Suppose we have a continuous function $g:\mathbb{R} \to \mathbb{R}$ that satisfies $|g(x)| \leq C|x|$. Let $u_{n} \to u$ in $L^2(0,T;L^2)$. I want to show that $g(u_{n'}) \to g(u)$ in $L^2(0,T;L^2)$. for a subsequence $n'$.
I was thinking since we only care about a subsequence, we can extract $u_{n'} \to u$ pointwise a.e. But the Dominated Convergence Theorem does not apply because we can't find a uniform bound (there is a bound because $g$ is bounded linearly but obviously it is not uniform).
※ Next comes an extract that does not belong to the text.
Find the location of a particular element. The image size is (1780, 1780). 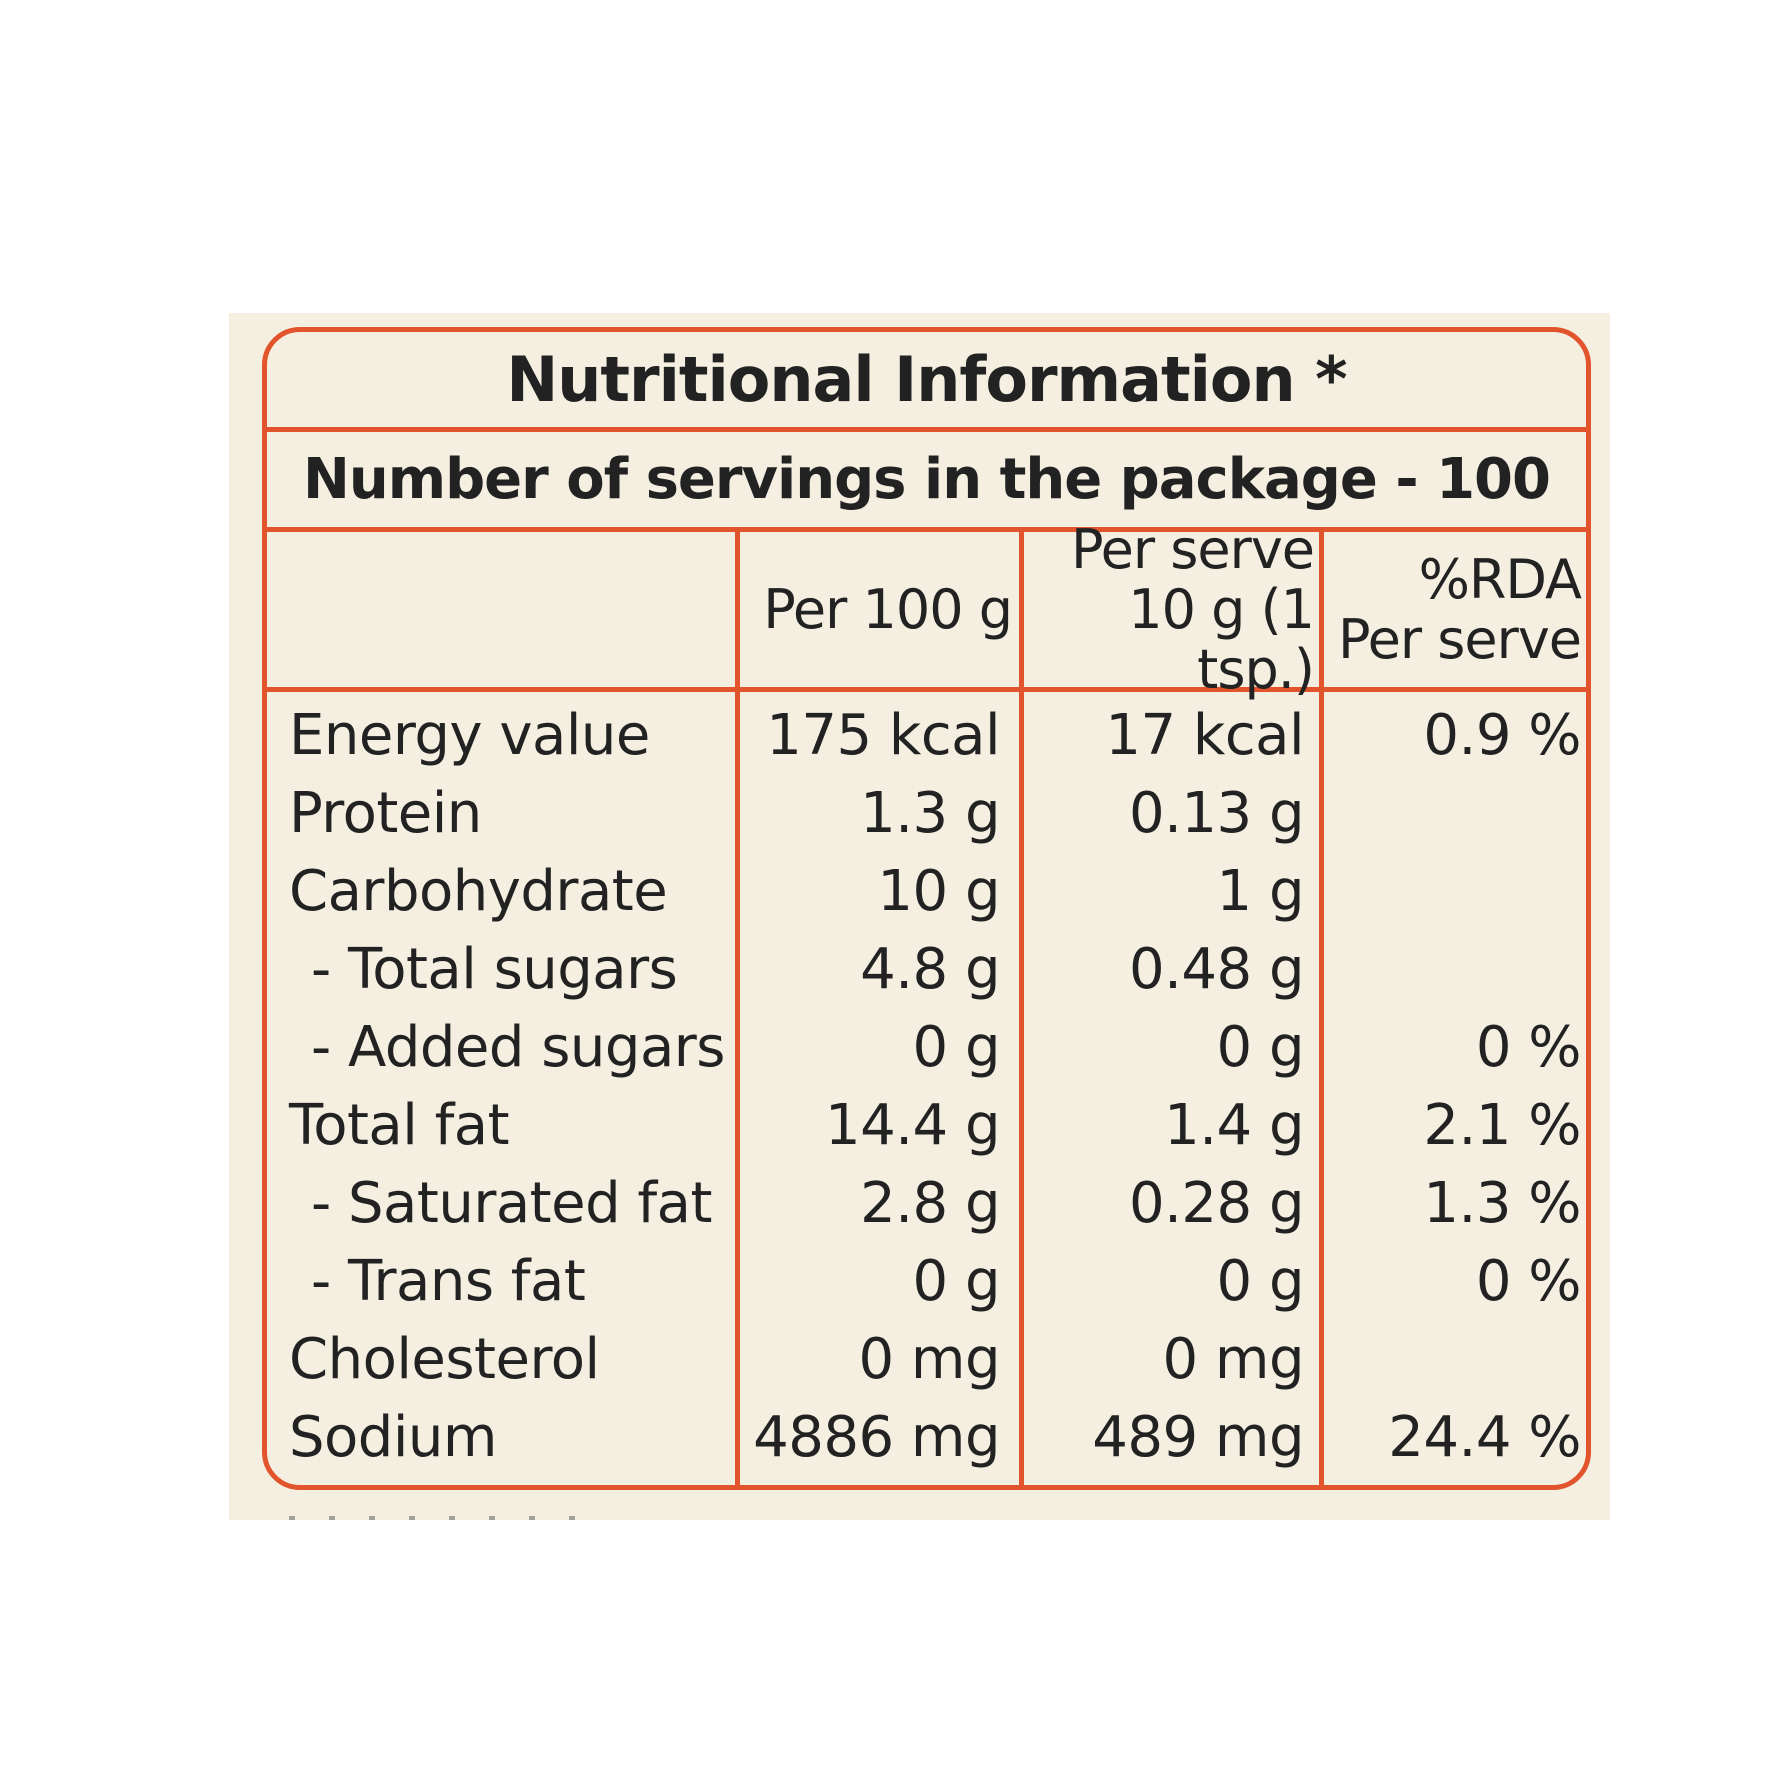

header-per-100g: Per 100 g is located at coordinates (876, 610).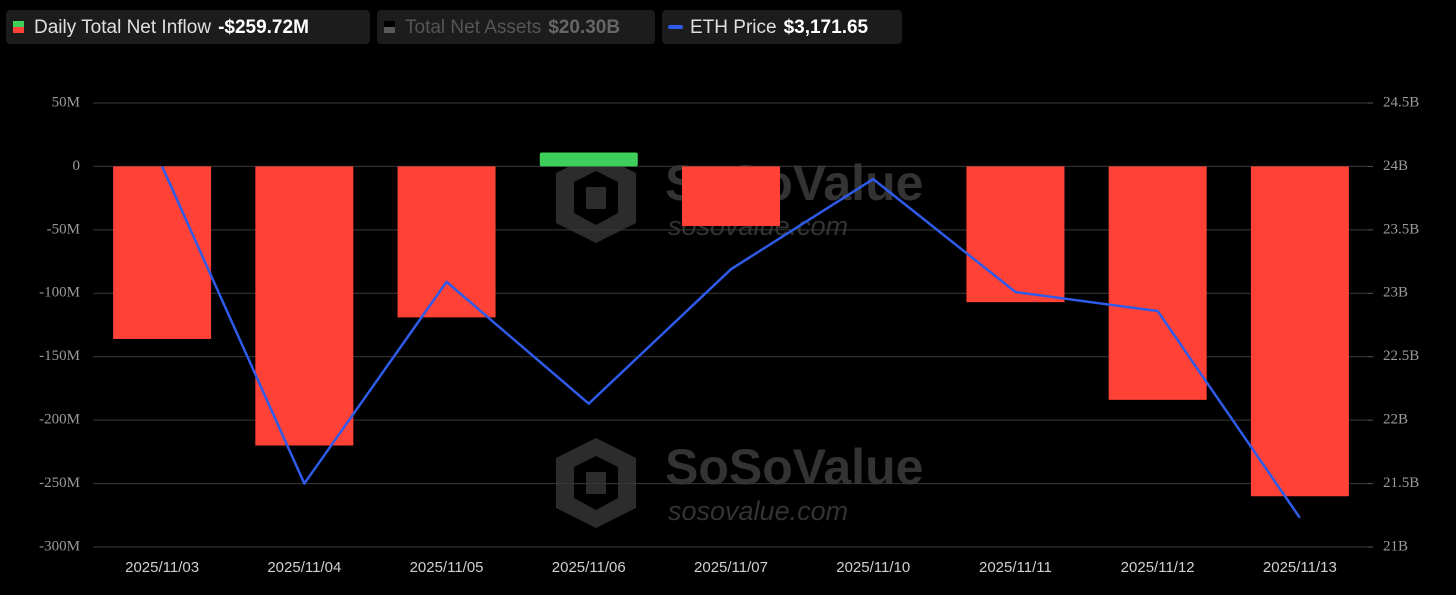 The image size is (1456, 595). Describe the element at coordinates (473, 28) in the screenshot. I see `legend-name: Total Net Assets` at that location.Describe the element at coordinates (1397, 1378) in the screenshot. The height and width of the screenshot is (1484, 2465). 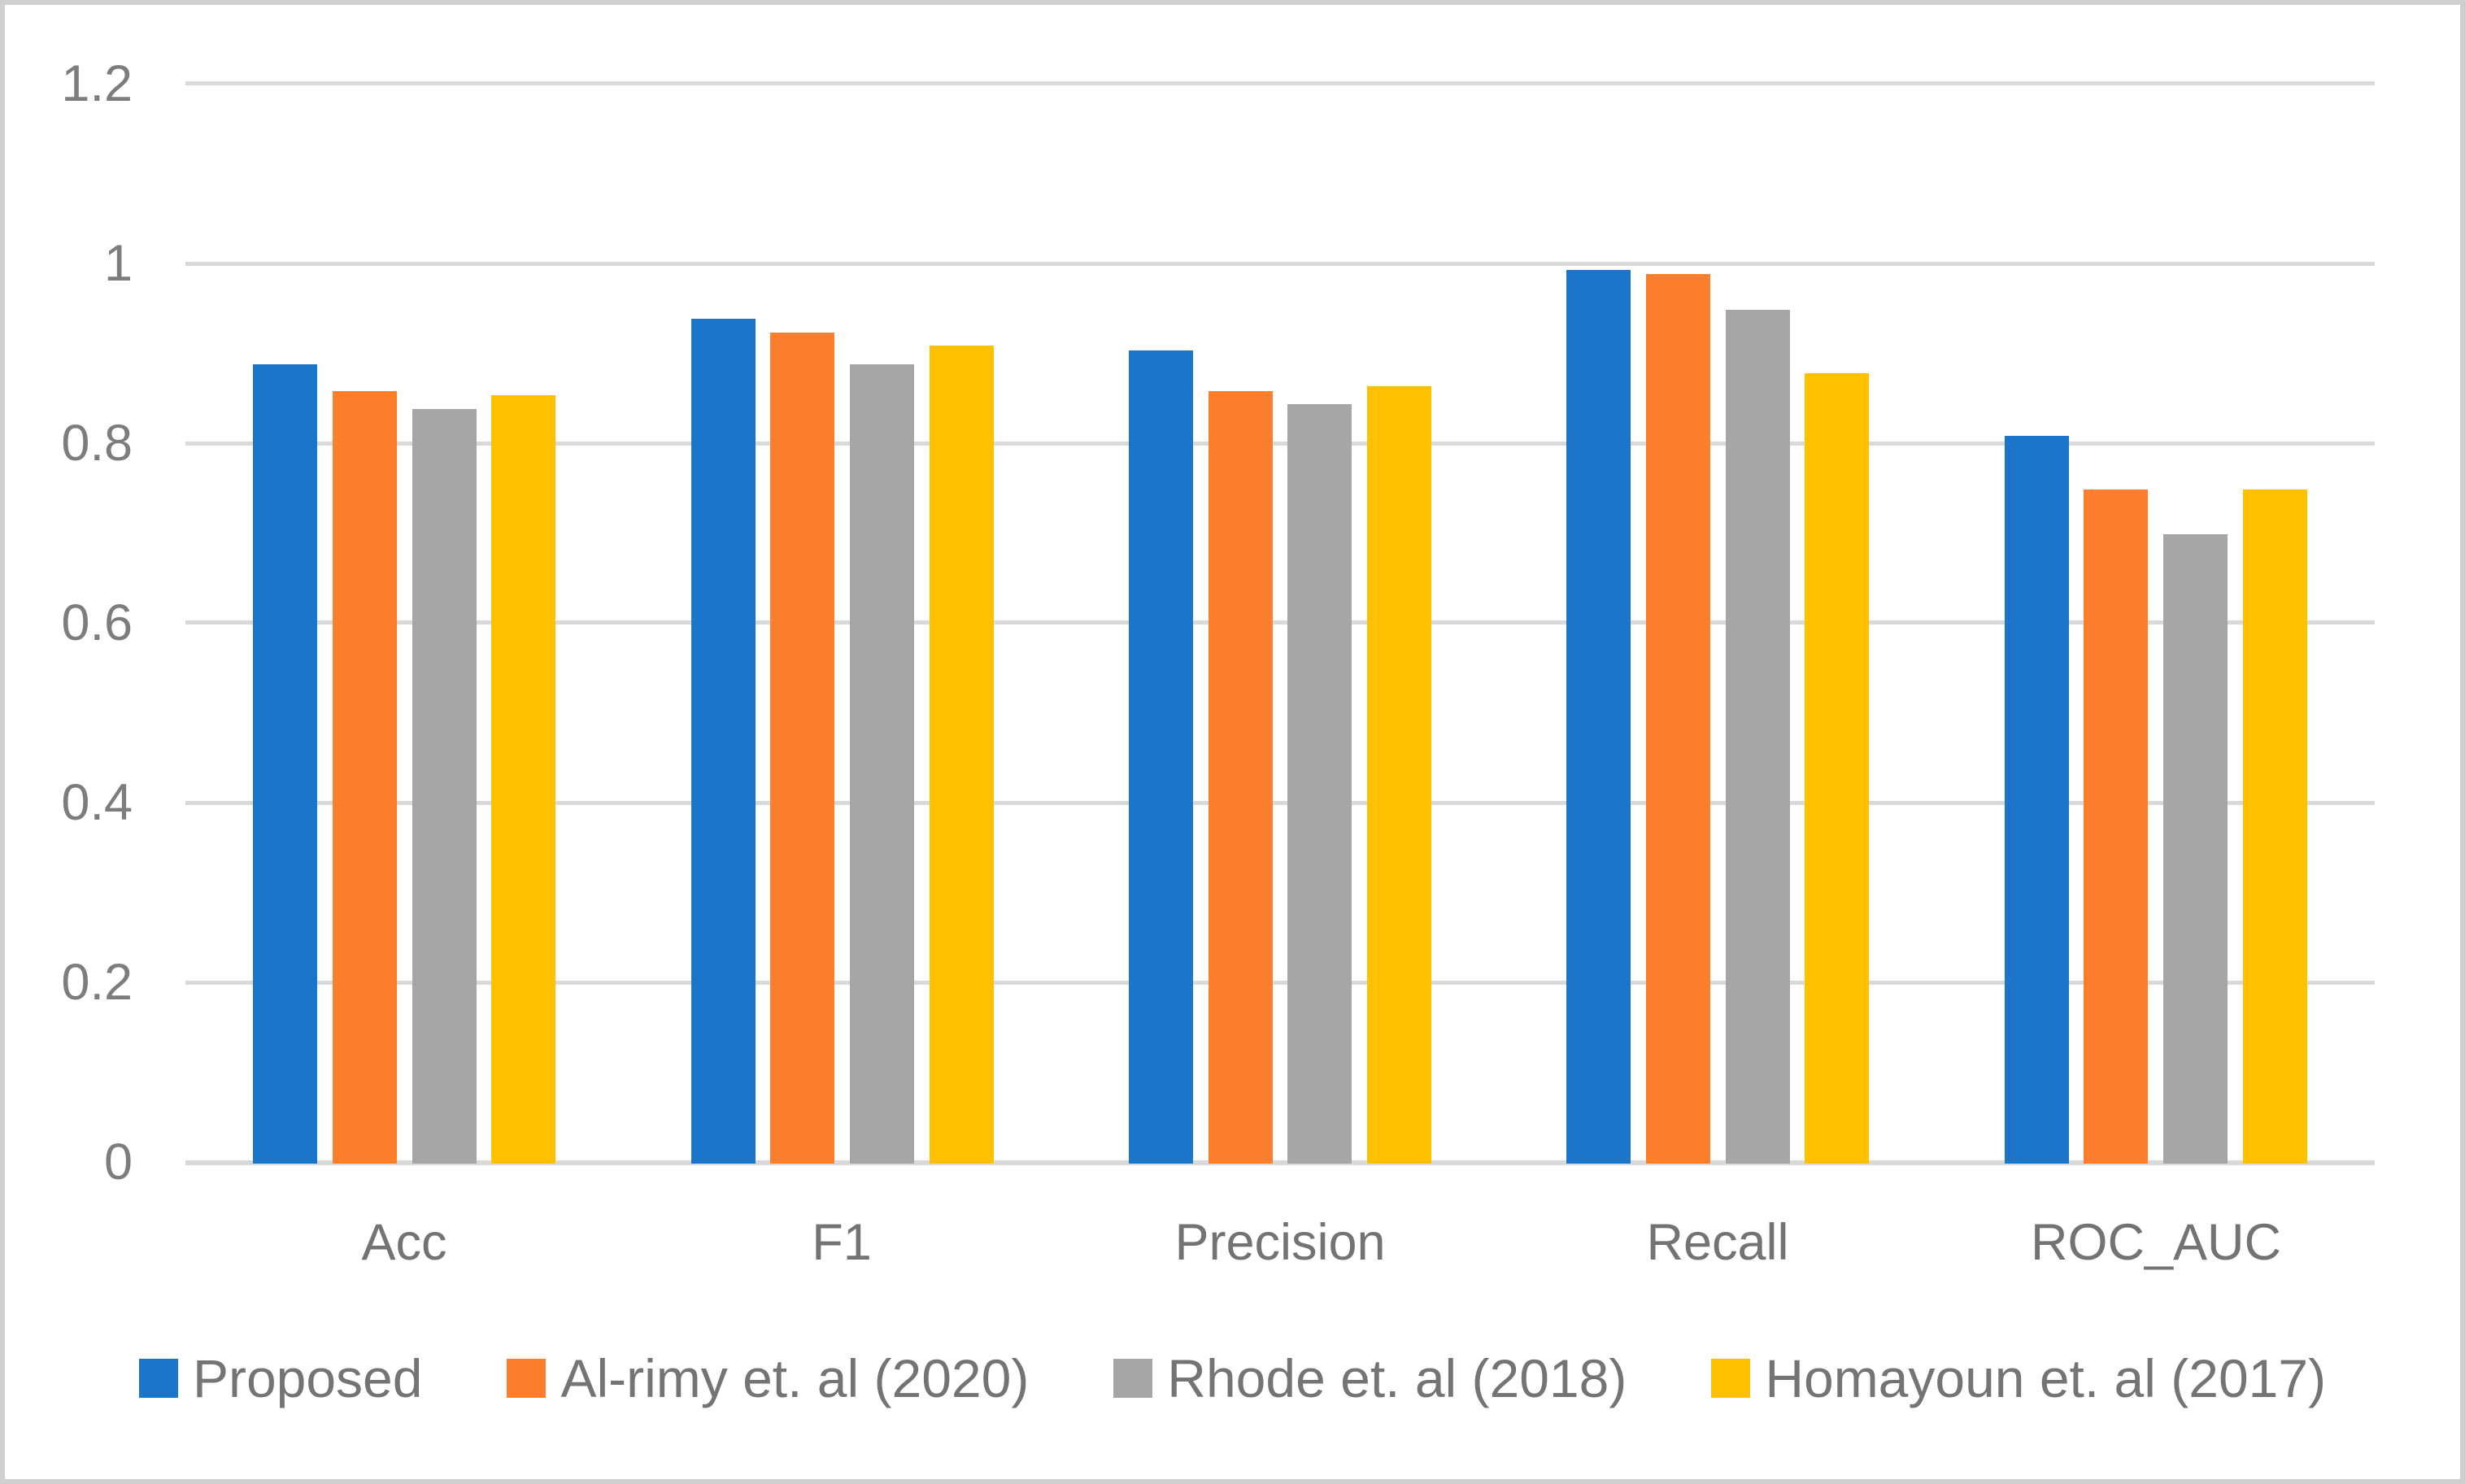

However we can use this theorem from here
where $N_f(u)(z) = f(z,u(z))$.
Define $f\colon [0,T] \times L^2(\Omega) \to L^2(\Omega)$ by $f(t, u) = g(u)$. $f$ is Caratheodory since $g$ is continuous. Define $N_f(u)(t) = f(t,u(t)) = g(u(t))$. If $u \in L^2(0,T;L^2)$ then $$|N_f(u)(t)|^2 = |g(u(t))|^2 \leq C|u(t)|^2$$ which is in $L^2(\Omega)$. So $N_f(u) \in L^2(0,T;L^2)$. Therefore the theorem applies and $N_f$ is continuous. So if $u_n \to u$ in $L^2(0,T;L^2)$ then $g(u_n) \to g(u)$ in $L^2(0,T;L^2)$.
Question:
Is this a correct proof?
I feel weird about this because this removes the need for the dominated convergence theorem when we don't have a uniform bound. Surely this must be more well-known if what I wrote is correct.